### Source document
*** Block opens ***

Your tool has been a huge help in the classroom over the past decade, thank you!
Having a quick online link to get students started is really useful from a student motivation standpoint. This allows them to get a sense of the query flow before having to set up their own database or moving on to other DBMSes.
In my opinion that's not good advice. Over the past 11 years this domain already built up some domain reputation and incoming links. Changing the domain for no good reason won't help with people understanding the use case of the site.
The domain doesn't really matter so much as you can see with "replit.com", "chatgpt.com" or "stripe.com" which don't explain anything either.
If you want to invest time I'd suggest:
- Clean up design (Remove multiple disclaimers, side bar etc.)
- Add h1/h2 that instantly explains what this is about
- Have a list of simple examples that can be executed, not just "select * from demo"
- If you want to increase traffic, take a look at "site:sqliteonline.com" on Google. There's currently only 14 pages indexed, so lots of low hanging fruits to optimize. Could also be extended by having pages dedicated to examples or a topic that people can land on if they search for things like "left join sqlite" etc.
- Change site title from "SQL Online AiDE - Next gen SQL Editor | SQL Compiler" to something explaining what this is about.
i read the parent post's advice as duplicating, rather than changing - e.g., you keep the existing domain, but also the exact same app is available from those other domains.
But you're not wrong - i dont think the domain has a big effect, and personally i'd rather save $10.
That’s duplicate content and Google doesn’t like that. You can set the canonical url etc. but in the end the URLs will not make the difference between a user understanding the interface or not.
hey, not to give you "armchair" advice, but I feel like a tool that's existed for 11 years and has 11k daily users is a super serious achievement.
I'd vicariously love for you to be able to make some/more revenue with this!

*** Block closes ***

### Data

*** Block opens ***

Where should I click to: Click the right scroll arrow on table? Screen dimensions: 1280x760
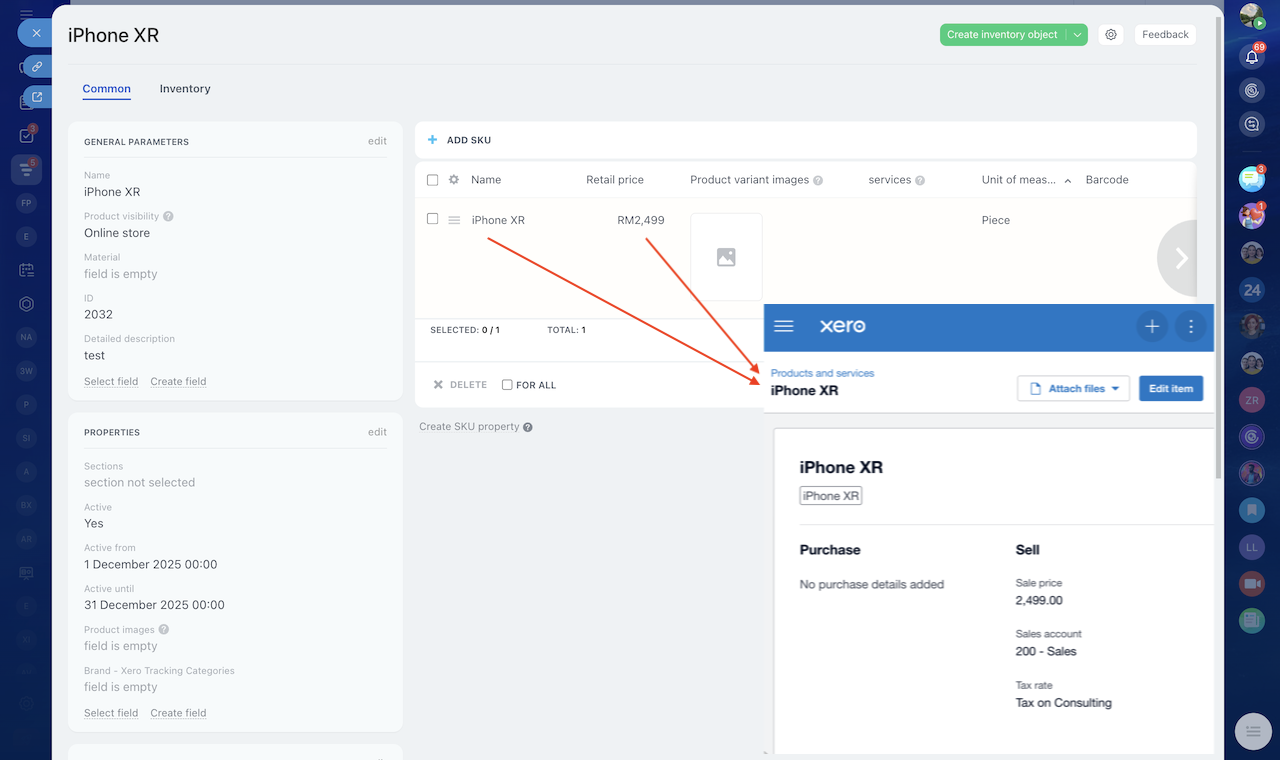click(1181, 258)
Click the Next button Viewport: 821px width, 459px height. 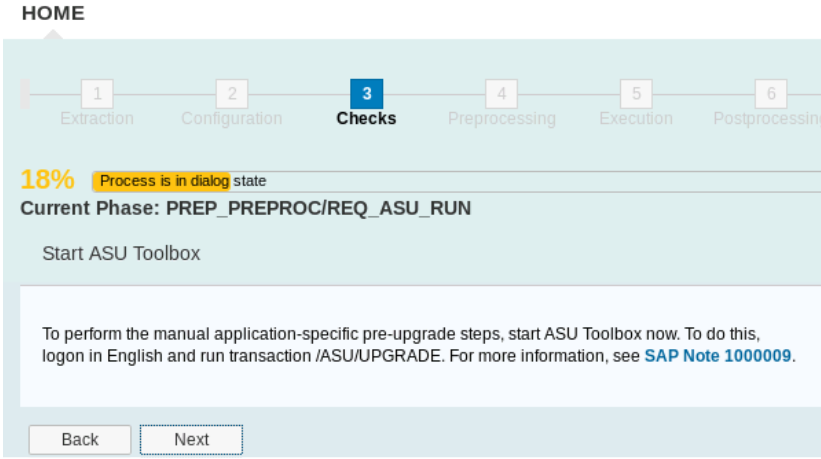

*** Block closes ***

### Exercise aim
Please copy the discussion about the online SQL tool word for word, starting with "i read the parent" and going on through "super serious achievement.". The data has nothing to do with the discussion about the online SQL tool.

### Expected answer
i read the parent post's advice as duplicating, rather than changing - e.g., you keep the existing domain, but also the exact same app is available from those other domains.
But you're not wrong - i dont think the domain has a big effect, and personally i'd rather save $10.
That’s duplicate content and Google doesn’t like that. You can set the canonical url etc. but in the end the URLs will not make the difference between a user understanding the interface or not.
hey, not to give you "armchair" advice, but I feel like a tool that's existed for 11 years and has 11k daily users is a super serious achievement.